It’s officially flu season, and a good time of year to get serious about Vitamin C intake, getting enough sleep and extra handwashing. Behavior matters, of course, but Kentuckians’ ability to get through flu season without a minor illness turning into a major event is largely predicated on bigger picture issues. How well are we doing as a society on research, development and roll-out of prevention and treatment? How do structural racism and geographic barriers impact folks’ economic ability to detect and treat illness early? In the absence of a state policy, do employers provide paid leave so folks can stay home when they or a loved one are ill?
This season is also a time to begin looking toward the biennial state budget process, and on the ways budget choices impact upstream health issues, also known as “social determinants of health.” As with handwashing and the flu, personal choices impact Kentuckians’ wellness, but we tend to overestimate their importance and ignore, for instance, the huge opportunities we have through the state budget to invest in healthy communities. Clean water, safe and efficient transportation systems and good schools, for example, are building blocks of healthy and prosperous communities.
Research shows that just 30% of health outcomes are determined by a person’s behavior, while 40% are based on social and economic conditions, 20% on health care activities and 10% on environmental factors. In other words, whether folks are healthy depends a lot on things like being economically secure and having access to healthy food and high-quality childcare.
Kentucky’s Medicaid expansion was a big leap forward, supporting the “health activities” of more than 400,000 of us while increasing health and economic vitality for all of Kentucky. We need to protect those gains, and we also need to turn our attention to areas where we’re making far too little progress – the policies and systems that create thriving social and economic conditions, healthier environments and larger impacts on health outcomes.
For instance, people with more education generally have better health outcomes. They tend to be more economically secure and live in neighborhoods with fewer health risks. But Kentucky doesn’t provide universal preschool, we have deeply cut K-12 funding over the last decade, and higher education cuts have led to increased tuition and deepened the debt and stress that Kentuckians take on in order to get a degree. In fact, food and housing insecurity are common at our community colleges, which are supposed to be a more affordable option.

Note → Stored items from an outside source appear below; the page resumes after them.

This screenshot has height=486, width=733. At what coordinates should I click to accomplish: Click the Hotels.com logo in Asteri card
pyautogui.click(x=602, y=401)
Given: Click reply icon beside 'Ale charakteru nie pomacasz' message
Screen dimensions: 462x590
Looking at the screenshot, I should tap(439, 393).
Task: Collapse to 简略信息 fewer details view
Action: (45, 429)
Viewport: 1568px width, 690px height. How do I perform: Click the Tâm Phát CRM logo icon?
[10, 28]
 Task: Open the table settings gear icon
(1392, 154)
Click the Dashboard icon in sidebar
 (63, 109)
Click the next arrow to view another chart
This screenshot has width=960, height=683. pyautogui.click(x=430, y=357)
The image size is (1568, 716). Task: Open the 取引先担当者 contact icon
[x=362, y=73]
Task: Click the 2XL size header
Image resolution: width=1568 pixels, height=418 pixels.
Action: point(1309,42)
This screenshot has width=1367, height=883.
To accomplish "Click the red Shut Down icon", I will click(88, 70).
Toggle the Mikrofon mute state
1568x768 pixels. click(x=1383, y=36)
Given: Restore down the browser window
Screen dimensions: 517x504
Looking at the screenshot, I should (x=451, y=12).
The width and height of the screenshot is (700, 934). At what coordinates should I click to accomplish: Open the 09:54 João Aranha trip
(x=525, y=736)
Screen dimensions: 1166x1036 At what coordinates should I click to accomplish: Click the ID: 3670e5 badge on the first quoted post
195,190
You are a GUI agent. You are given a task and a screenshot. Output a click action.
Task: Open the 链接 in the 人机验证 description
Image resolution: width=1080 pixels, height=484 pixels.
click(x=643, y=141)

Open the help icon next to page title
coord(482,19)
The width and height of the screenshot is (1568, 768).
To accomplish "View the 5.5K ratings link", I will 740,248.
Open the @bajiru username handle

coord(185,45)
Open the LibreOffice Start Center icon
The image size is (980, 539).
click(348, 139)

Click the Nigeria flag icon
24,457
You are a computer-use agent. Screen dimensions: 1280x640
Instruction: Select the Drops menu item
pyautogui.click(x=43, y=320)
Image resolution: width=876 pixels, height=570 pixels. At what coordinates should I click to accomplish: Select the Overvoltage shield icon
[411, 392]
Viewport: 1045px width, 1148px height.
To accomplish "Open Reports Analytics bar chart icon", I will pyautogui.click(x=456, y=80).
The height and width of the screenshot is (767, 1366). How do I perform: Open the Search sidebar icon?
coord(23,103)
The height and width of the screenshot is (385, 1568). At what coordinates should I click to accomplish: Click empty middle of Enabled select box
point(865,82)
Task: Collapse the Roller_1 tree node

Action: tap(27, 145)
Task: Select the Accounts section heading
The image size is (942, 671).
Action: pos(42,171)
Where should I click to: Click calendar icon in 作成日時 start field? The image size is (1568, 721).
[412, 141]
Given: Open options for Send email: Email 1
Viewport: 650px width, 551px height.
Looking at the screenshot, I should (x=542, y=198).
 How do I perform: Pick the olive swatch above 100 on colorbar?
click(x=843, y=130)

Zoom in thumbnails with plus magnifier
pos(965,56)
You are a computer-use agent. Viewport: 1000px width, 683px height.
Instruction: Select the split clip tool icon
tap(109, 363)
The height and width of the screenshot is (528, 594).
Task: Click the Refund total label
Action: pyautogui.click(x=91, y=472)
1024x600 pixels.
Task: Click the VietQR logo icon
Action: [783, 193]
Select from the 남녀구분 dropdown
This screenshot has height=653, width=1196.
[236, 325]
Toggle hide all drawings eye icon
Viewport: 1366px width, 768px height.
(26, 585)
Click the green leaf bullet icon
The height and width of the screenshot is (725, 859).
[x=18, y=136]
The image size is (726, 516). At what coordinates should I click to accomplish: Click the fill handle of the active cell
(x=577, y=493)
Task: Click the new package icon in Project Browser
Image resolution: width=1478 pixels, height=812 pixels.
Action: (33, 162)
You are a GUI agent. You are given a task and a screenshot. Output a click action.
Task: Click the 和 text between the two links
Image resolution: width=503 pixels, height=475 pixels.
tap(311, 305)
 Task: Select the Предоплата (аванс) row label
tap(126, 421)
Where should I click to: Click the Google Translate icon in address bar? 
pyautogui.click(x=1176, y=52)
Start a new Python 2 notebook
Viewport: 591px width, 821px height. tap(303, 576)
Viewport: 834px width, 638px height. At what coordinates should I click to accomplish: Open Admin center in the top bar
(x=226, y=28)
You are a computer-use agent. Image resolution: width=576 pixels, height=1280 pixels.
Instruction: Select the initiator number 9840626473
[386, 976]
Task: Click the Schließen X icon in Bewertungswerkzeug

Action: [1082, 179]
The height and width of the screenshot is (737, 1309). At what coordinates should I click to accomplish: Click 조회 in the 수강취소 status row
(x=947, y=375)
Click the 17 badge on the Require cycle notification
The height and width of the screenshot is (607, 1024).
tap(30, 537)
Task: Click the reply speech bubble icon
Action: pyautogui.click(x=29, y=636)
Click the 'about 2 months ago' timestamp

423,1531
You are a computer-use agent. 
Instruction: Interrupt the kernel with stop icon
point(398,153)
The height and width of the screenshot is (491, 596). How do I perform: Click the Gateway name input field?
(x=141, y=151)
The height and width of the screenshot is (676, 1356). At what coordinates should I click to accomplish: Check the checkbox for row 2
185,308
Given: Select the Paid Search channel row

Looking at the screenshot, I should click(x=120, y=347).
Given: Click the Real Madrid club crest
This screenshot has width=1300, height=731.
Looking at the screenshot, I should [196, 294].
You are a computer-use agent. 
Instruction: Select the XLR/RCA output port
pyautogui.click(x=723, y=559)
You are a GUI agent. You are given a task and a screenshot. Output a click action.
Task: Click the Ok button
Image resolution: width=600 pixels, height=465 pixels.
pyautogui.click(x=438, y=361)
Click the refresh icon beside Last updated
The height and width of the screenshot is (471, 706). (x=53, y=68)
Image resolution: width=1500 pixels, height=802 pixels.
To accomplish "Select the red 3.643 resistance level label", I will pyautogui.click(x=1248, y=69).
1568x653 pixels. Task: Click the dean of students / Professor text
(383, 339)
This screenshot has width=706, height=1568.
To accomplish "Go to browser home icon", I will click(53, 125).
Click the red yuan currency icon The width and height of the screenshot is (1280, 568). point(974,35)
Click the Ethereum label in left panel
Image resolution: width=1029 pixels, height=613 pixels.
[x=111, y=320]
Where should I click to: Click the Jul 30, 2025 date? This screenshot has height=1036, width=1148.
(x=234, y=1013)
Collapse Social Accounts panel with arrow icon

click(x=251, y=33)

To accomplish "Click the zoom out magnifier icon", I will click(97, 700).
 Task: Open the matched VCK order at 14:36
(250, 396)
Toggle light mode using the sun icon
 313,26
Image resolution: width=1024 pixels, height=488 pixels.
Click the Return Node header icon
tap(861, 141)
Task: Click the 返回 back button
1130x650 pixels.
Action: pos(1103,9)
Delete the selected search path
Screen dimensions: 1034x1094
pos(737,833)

There are many areas where smarter budget policy choices could make us healthier. For instance:
- Our Child Care Assistance Program could do a better job ensuring all Kentuckians – of all races, across geographic areas and income levels – have access to high-quality childcare in a sustainable facility where people providing care are compensated fairly for their important work.
- Getting rid of long waiting lists for Aging and Independent Living programs like Meals on Wheels would mean more people could stay healthy and happy living at home.
- Investing state resources in drug treatment and supports for re-entry would help reduce incarceration and recidivism and keep individuals and families healthy.
- Providing state housing assistance could help bridge the wide gap between what the federal government provides and the lack of safe, affordable housing in Kentucky, especially for people facing structural barriers to housing security.
Because all of these investments cost money, our tax policy and our health are inextricably linked. To become healthier – both physically and economically – we must ask Kentuckians to chip in towards important investments based on their ability to pay, and end the bad habit of diverting state resources to special interests in the form of tax breaks. Undoing 2018’s income tax cuts for the wealthy and 2019’s big tax cut for banks would be a good place to start. Just a tiny fraction of these costly tax giveaways would be enough to restore clean drinking water to the residents of Martin County, for example.
When legislators come to Frankfort this January to craft a budget, we’ll all benefit if their policy choices reflect the opportunities we have in the budget to thrive together.
This column ran in the State Journal on Oct. 21, 2019.